# [Exercise passage]
^^^^
Senator Orrin Hatch (R–Utah), chairman of the Senate Finance Committee, has asked 20 hospital systems to provide detailed records about the controversial practice of allowing surgeons to operate on more than one patient at a time, according to an article in the Boston Globe. Hatch has requested the total number of “concurrent surgeries,” broken down by specialty, at each hospital from 2011 to 2015, and policies about whether patients are informed beforehand.
The requests come after U.S. Attorney Carmen Ortiz launched a federal investigation into concurrent surgeries at Massachusetts General Hospital (MGH) last year. A series of articles published in the Boston Globe in October focused on an internal debate at MGH over the propriety and safety of concurrent surgeries, a years-long controversy that led to the dismissal of the leading critic of the practice.
Dr. David Hoyt, executive director of the American College of Surgeons (ACS), said the Globe series “shined a light on a problem’’ and “it has had the desired effect of getting people to take a look at it.’’ The ACS is drafting new guidelines to regulate double-booking of surgeries, which the college expects to unveil in about a month. A panel member told the Globe that the rules will not support surgeons conducting two surgeries that overlap for significant periods.
^^^^
# [Records supplied]
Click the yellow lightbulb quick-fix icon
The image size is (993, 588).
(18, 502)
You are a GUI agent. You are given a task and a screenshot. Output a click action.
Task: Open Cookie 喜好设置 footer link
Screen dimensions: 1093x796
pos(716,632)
^^^^
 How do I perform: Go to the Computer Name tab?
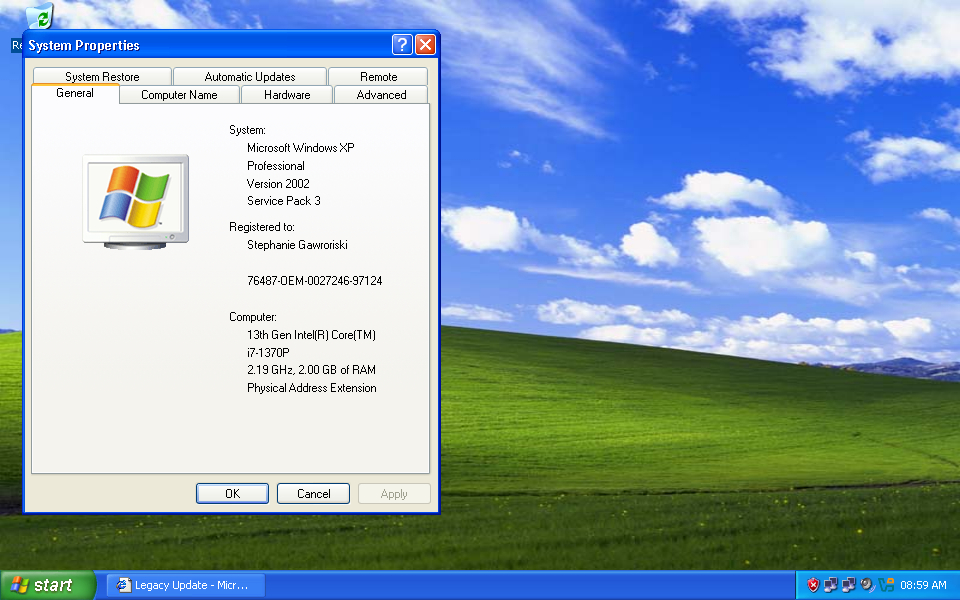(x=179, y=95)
^^^^
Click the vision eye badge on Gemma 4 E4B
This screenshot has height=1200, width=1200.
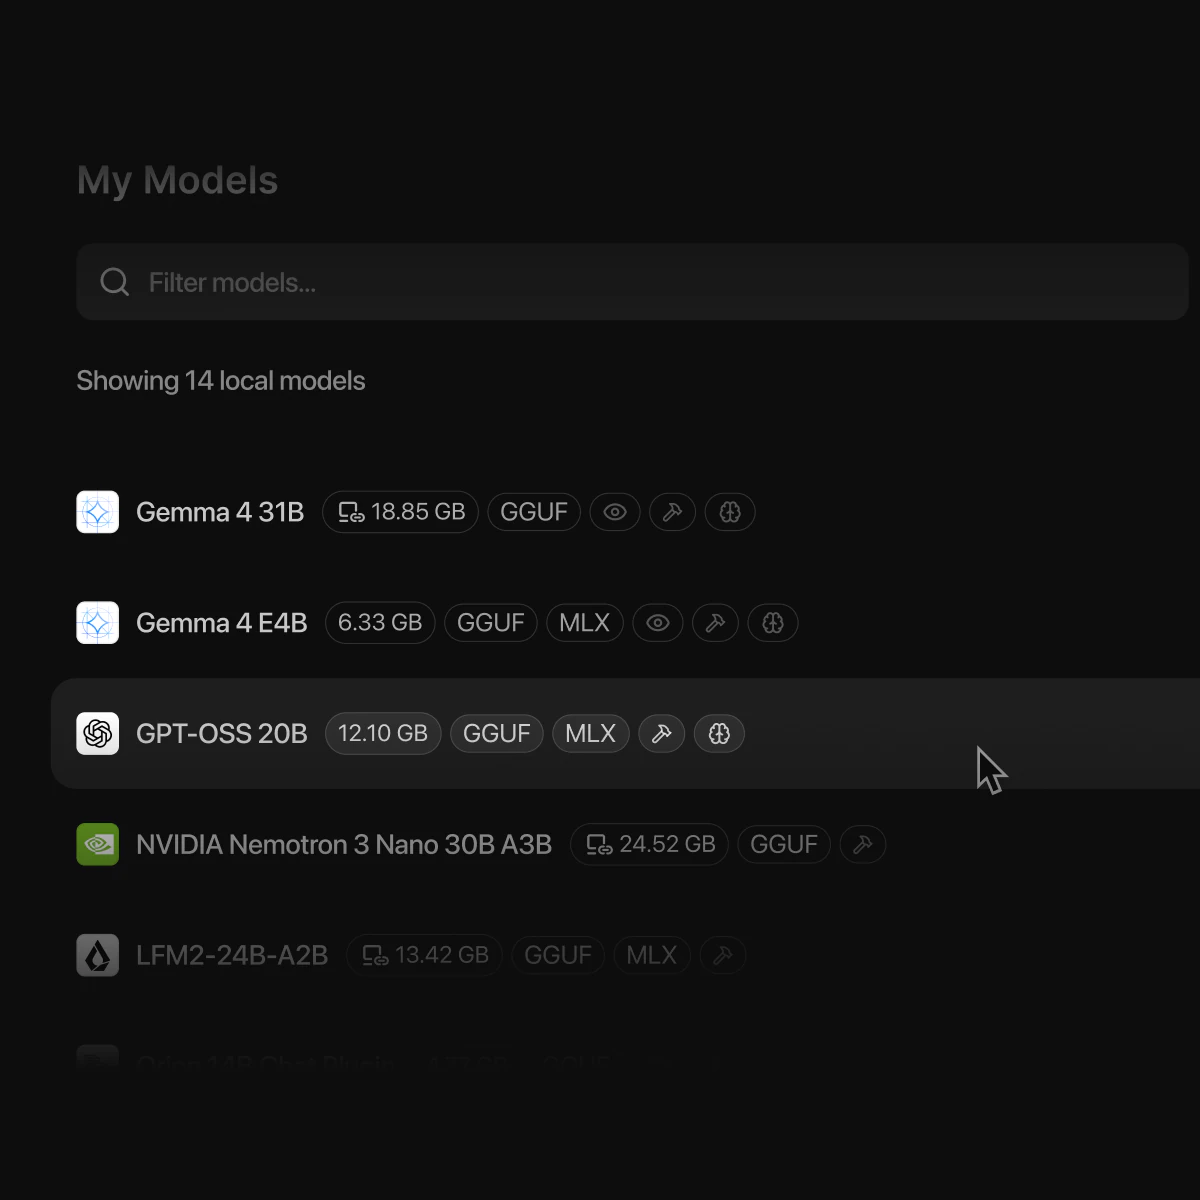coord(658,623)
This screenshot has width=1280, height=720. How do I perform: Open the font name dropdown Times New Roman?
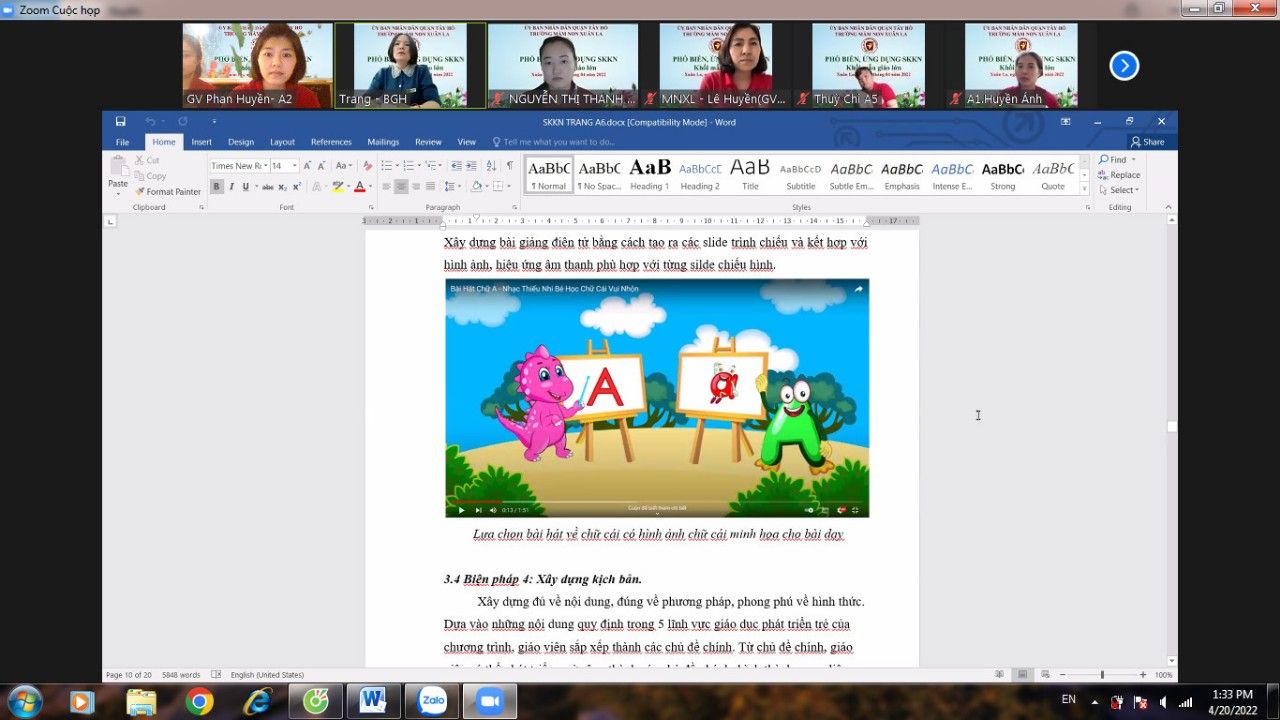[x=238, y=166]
^^^^
Edit the text on concurrent surgeries from "The requests come" up to and including "of the practice.", replacing "federal investigation" with "federal inquiry". Rely only on the text on concurrent surgeries, not the records.

# [Answer to the problem]
The requests come after U.S. Attorney Carmen Ortiz launched a federal inquiry into concurrent surgeries at Massachusetts General Hospital (MGH) last year. A series of articles published in the Boston Globe in October focused on an internal debate at MGH over the propriety and safety of concurrent surgeries, a years-long controversy that led to the dismissal of the leading critic of the practice.